2017年は, ウイルスの遺伝子情報のあるMSMの全例である158例がMSMで流行した株に感染していたのに対し, 非MSMである男性症例の57%(55/96)がMSMで流行した株に感染しており, 女性の32%(23/ 73)もMSMで流行した株に感染していた。MSMで流行した株の内訳は, VRD_521_2016が54%(130例), RIVM-HAV16-090が38%(92例), V16_25801が9%(21例)であった。

MSMで流行した株が検出された症例の年齢中央値は35歳(範囲:2-78歳)に対し, MSMで流行していなかった株が検出された症例の年齢中央値は23歳(範囲:1-70歳)であった。小児ではMSMで流行した株が9例で検出されたが, 32例はMSMで流行していない株が検出された。

MSMで流行していない株による感染のうち, 36%以上はA型肝炎流行国で感染しており, MSMで流行している株による国外での感染はMSMおよび非MSMともに稀であった。このような状況から, MSMで流行している株による感染はオランダ国内, あるいは非流行国で感染したことが考えられ, 他のヨーロッパ諸国からの報告とも一致する。

A型肝炎のMSMでのアウトブレイクは接触による直接的な糞口感染が最も一般的であるが, 環境表面や食品汚染による感染も起こり得る。MSMの症例の22%(35/158)のみがA型肝炎患者との接触を認識していたことは, MSMの匿名および行きずりの性的接触が, 接触者への予防的措置にマイナスであるとの報告と一致する。また, 少なくともMSM症例中6例では発症前2カ月間に性的接触がなかった。このことは, MSMにおけるA型肝炎感染が, 必ずしも性的接触だけによるものではなく, ゲイ施設における汚染された環境からの感染を示唆する。

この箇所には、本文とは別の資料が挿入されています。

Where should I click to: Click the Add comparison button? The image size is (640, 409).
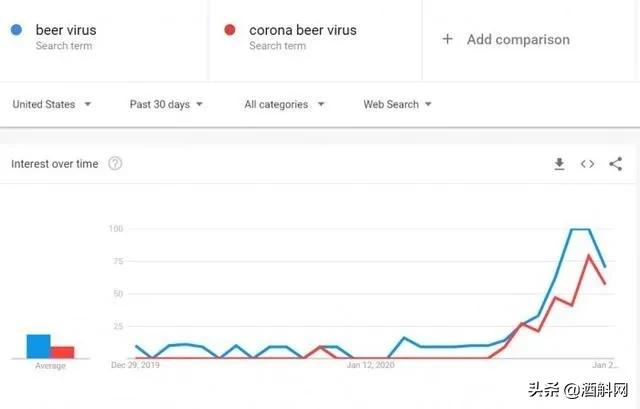coord(517,40)
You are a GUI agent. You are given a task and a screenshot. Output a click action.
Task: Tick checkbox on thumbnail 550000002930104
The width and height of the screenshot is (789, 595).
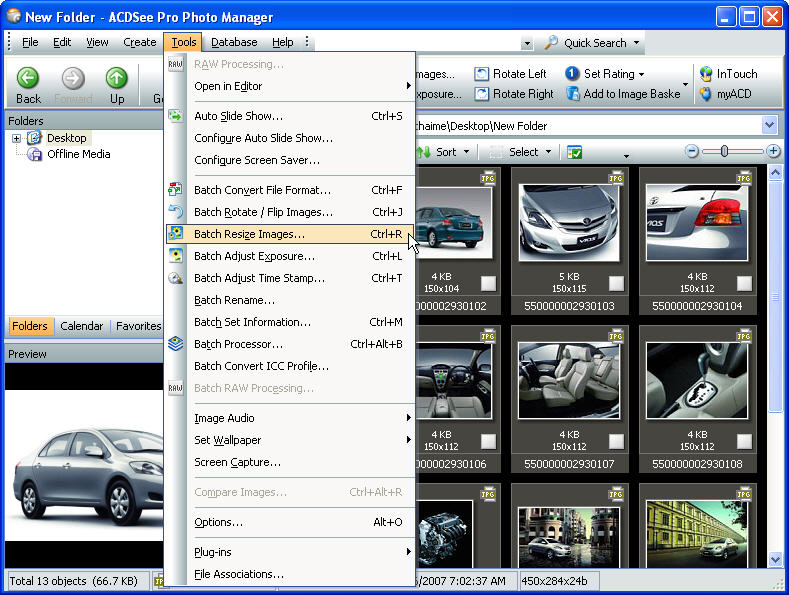click(x=745, y=283)
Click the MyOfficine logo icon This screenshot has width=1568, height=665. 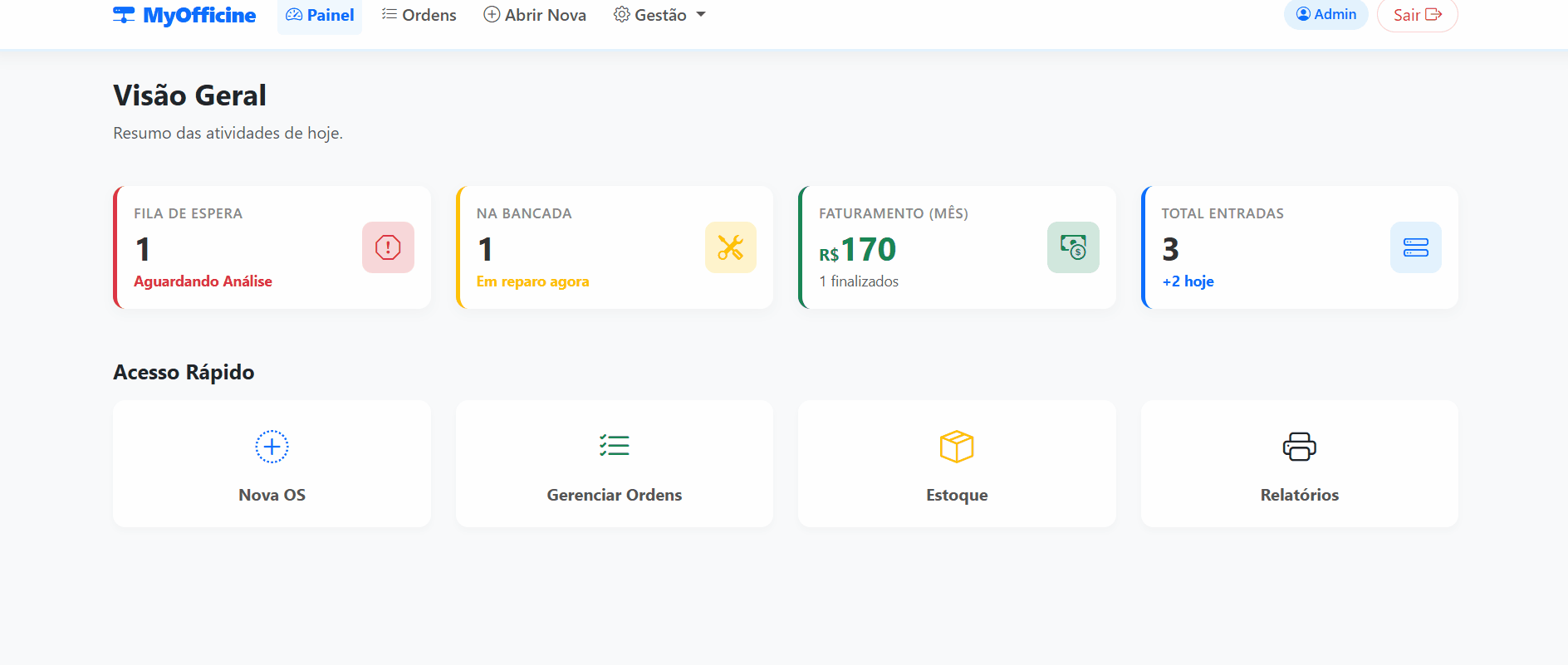[x=124, y=15]
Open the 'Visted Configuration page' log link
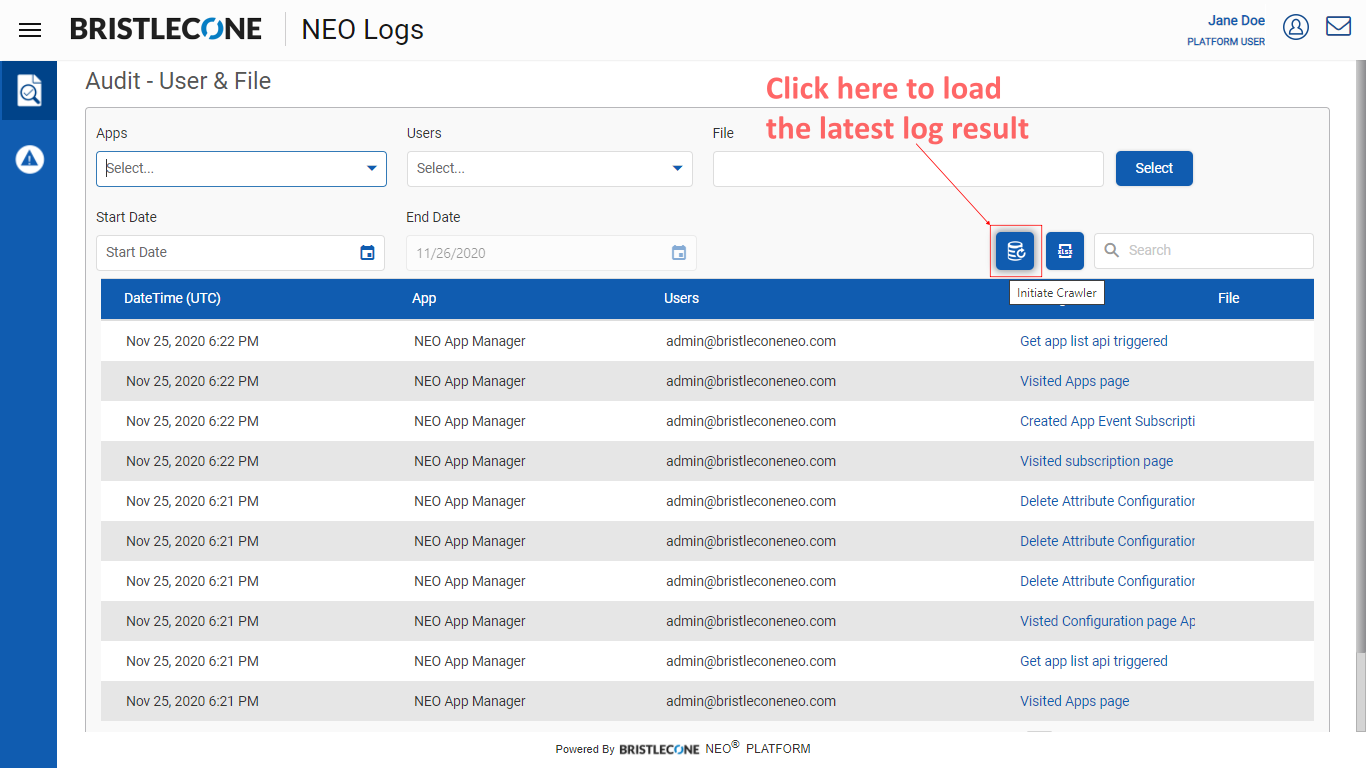The width and height of the screenshot is (1366, 768). coord(1107,621)
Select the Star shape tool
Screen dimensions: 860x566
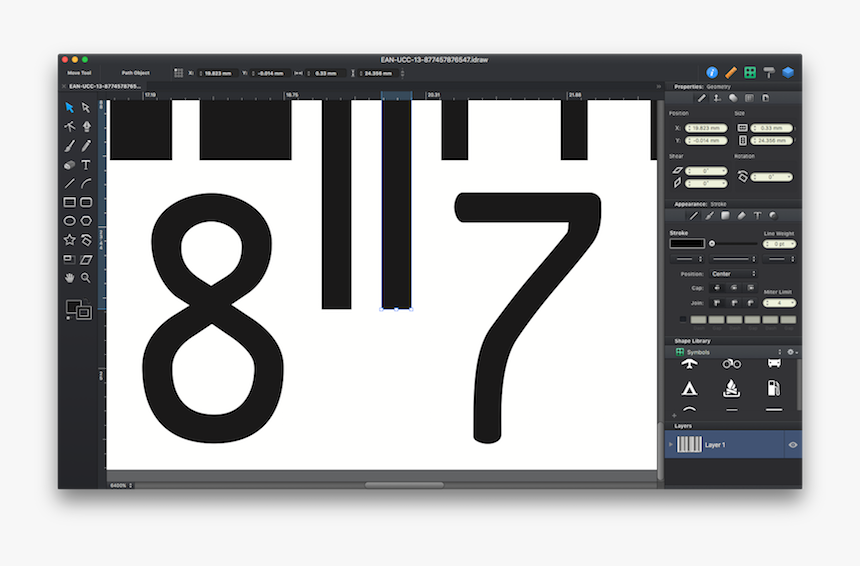(70, 240)
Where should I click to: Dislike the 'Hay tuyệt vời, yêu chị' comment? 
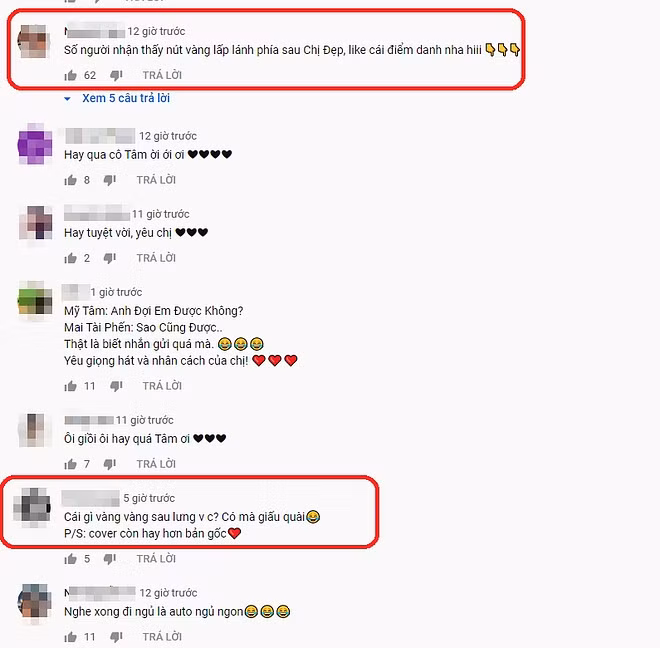click(110, 258)
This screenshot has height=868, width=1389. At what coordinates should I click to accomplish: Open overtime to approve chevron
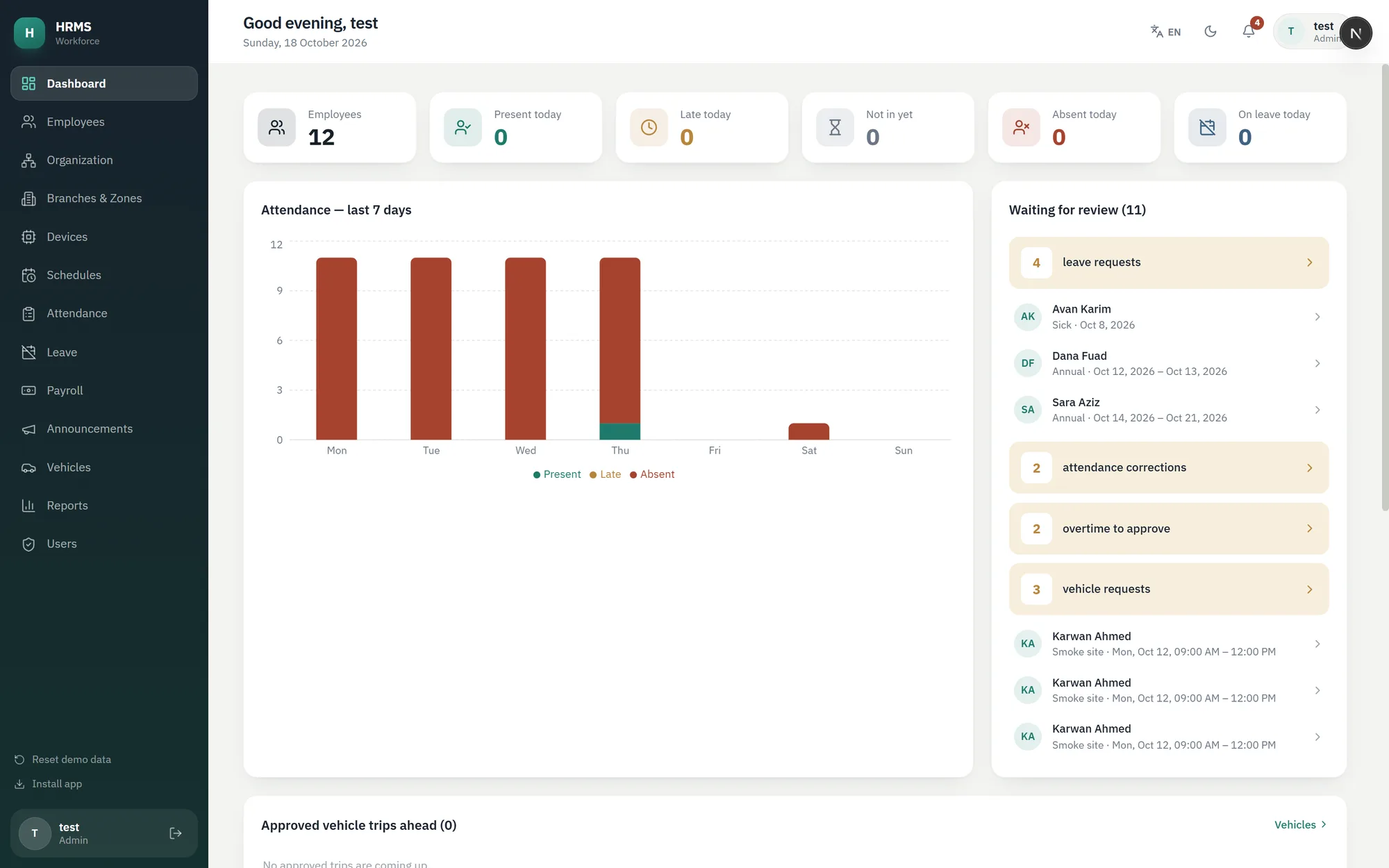coord(1310,528)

この数十年, ヨーロッパでは, A型肝炎ウイルスへの抗体保有者および感染者数の減少に伴い, A型肝炎ウイルス感染に対する感受性者が増加している。従って, MSMのような感染のリスク集団におけるアウトブレイクが発生すると, 非MSMへの伝播は容易である。2017年, A型肝炎患者243例中65%をMSMが占めたが, 残りの約3分の1が非MSMであった。MSMから非MSMへの感染の拡散は, 女性よりも男性に多く認められた。MSMであることを報告していない男性の存在も考えられるが, 子供の感染が少ないことからも, 成人の集まる場所での感染伝播の可能性が考えられる。例えば男性公衆トイレなどの環境を介した接触などは仮説となりうる。ただし, オランダのアウトブレイク症例は有症者で検査診断例のみの報告であるため, アウトブレイクの真の症例数よりも過小評価である。これは症状の軽い者や無症状病原体保有者が含まれていないためである。